If you’re looking for that “ripped” look – aim for the “athletes” percentage range. If you’re just looking to be healthy, the “fitness” or lower percentages in “acceptable” are good targets to aim for. (Note that this chart doesn’t take into account muscle mass, so two people with the same percentage of body fat could have completely different physiques.)
So, how does one measure their BF%? There are several methods of varying levels of accuracy and cost. The simplest (and cheapest) is just to do it by eye. Take photos of yourself and compare them to those on the internet (be wary that the percentages touted are correct, though – maybe check out the photos here.)
If you want to actually take some measurements, you can buy calipers. They’re fairly cheap, and give an estimate of your BF% by pinching various parts of your body. The accuracy depends on the number of data points you give it. If you only take a measurement, say, on your stomach, and that’s where you carry most of your fat, you’re going to get an overestimated BF%. Other measurement styles and calculators online are based off of waist size, and again, tend to be less accurate than the more expensive methods outlined below.
You can buy a body fat scale or monitor that measures the amount of electric current that goes through your body. It’s called Bioelectrical Impedance Analysis and is based off the fact that different tissues in your body have different resistances to current flow. Electricity flows faster through muscle, slower through fat, and by measuring the total resistance with your weight can estimate the percentage of fat you have. It sounds super sciency, but can be easily thrown off by the amount of water you’re carrying or how recently you ate. Also, Consumer Reports tested various models and found them all to be inaccurate.

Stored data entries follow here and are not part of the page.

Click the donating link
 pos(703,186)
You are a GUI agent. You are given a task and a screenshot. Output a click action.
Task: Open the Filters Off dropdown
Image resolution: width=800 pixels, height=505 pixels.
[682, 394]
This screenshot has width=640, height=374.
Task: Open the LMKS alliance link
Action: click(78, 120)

Then there’s displacement methods – both your weight and your volume are measured (the latter based on how much air or water your body displaces, hence the name) to get a density and, knowing the densities of fat and fat-free mass, derive a fat percentage value. They’re more accurate than the above methods, but studies still show they’re not perfect. They’re also relatively expensive.
Similarly costly is DEXA (Dual Energy X-ray Absorbtiometry) Scanning. It’s more accurate in that it differentiates beyond fat and not fat that the displacement methods do. It was originally designed as a bone-density scan, and so it sorts your body mass into 3 categories – bone, fat, and “other” (including muscle). It can also estimate the body composition of sections of your body, and not just give you a number for the whole thing. But (and there’s always a but) there are still errors in the tech just like above, and some studies show it to be no better on an individual level than the water displacement method. This site actually has a lot of links to studies for the various methods of finding BF% and how inaccurate they can be.
To summarize, no method is perfect. Focus more on consistent loss of body fat than the actual numbers these methods spit out.
So how do I decrease my BF%? Here’s a few tips:
Consume fewer calories than you burn, and limit the carb intake. (Note that if you aren’t strength training/lifting heavy you’re probably going to lose muscle mass as well as fat, so keep up the exercise regimen at the same time!) Strength training – as well as sprinting – also helps lower body fat by making your body continue to burn calories after you work out. Eating fewer carbohydrates will force your body to access its fat reserves. Maybe try your hand at a quasi-Paleo diet.
Remember, the lower your body percentage is starting off at, the more strict your diet and exercise regimen will have to be to see a change. But don’t drop too low or you’ll actually harm your body. “Too much” fat is bad. But no fat can be even worse.
Use the BF% as a guideline to keep your body and fat-filled brain happy and healthy.